Она на мгновение задумалась, но легко спланировала и улеглась рядом. Но как призрак.
— Можешь стать опять физически ощущаемой?
— Да, но…
Да, но на это ей требуются силы, знаю.
И всё же я почувствовал её вес, как её голова давит мне на плечо, как тело прижимается ко мне, и даже дыхание, хотя она призрак и в принципе может не дышать. И вот эту призрачную тушку я и прижал к себе крепко-крепко.
— Чувствуешь?
— Объятия?
— Ага.
— Да, чувствую.
— Это лишь значит, что ты не одна, а это не те же самые подземелья, где ты обитала, понимаешь?
— А всё равно грустно, — вздохнула она, прижавшись поближе.
И вновь пошло томительное ожидание, когда ко мне приходили, приносили уже три раза в день еду, и каждый вечер забирали ведро, чтобы вернуть пустое. Здесь не было ни окон, ни щелей, через которые мог бы попасть свет, разве что над самым потолком над дверью была небольшая решётка, за которой светил факел, давая хоть какой-то свет.
Теперь время в тюрьме шло легче. Я мог сидеть дня два или три, медитируя, иногда прерываясь на туалет или чтобы закинуться едой. И стал при этом замечать, что при медитации уже и голод не мучает, и жажда, от чего мне иногда приходилось себя отдёргивать, чтобы не забыть подкрепиться и не сдохнуть. И всё же всё моё внимание было приковано к штурму первой ступени, которая была наиважнейшей на этой стадии.
Да, я хуже по всасыванию Ци, но зато я теперь более усидчивый и немного раскрыл перед собой тайны культивирования. Хотя будет кора, если это вообще всем с пелёнок известно, а я тут жопу рву.
Ну, в любом случае я хотя бы пытался.
Когда моя отсидка была в самом разгаре, ко мне пришла в гости Сянцзян. В отличие от меня, грязного, худого и вонючего, она выглядела как само воплощение женской красоты, начиная от её невесомых одеяний до движений и запаха (про лицо можно и не говорить).

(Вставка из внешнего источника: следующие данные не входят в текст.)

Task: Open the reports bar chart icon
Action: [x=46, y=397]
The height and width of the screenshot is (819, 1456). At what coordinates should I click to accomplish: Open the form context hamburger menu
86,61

— Сянцзян, — улыбнулся я. Это был, наверное, единственный человек, которому здесь были рады. Ну, то есть в моей камере.
— Прости, что долго не заходила, — она огляделась, после чего присела на кровать, не сильно смущаясь её чистоте. Не то чтобы я срал на ней, но, судя по цвету, это могли делать другие до меня. — Жаль, что так вышло.
— Ну, могло быть и хуже, — пожал я плечами. — А теперь я могу походить по камере и помедитировать.
— Я поговорю с мужем. Он уже должен уяснить, что подобное — не выход, не говоря уже о справедливости.
— Я не думаю, что это слово вообще существует в этом мире, — пожал я плечами. — Что вообще здесь есть такое слово, как и честь, и благодарность.
— Я… я не должна говорить о нём плохо, он волнуется о клане и нас.
— Да я понимаю.
Я понимаю, всё отлично понимаю, но мне как-то от этого не легче. Потому что это можно увидеть наглядно на такой ситуации:
Ты смотришь со стороны, как чел жертвует сотней людей ради тысячи, и думаешь — норм, всё правильно сделал, спас тысячу, пожертвовав сотней. Выбрал спасти как можно больше людей.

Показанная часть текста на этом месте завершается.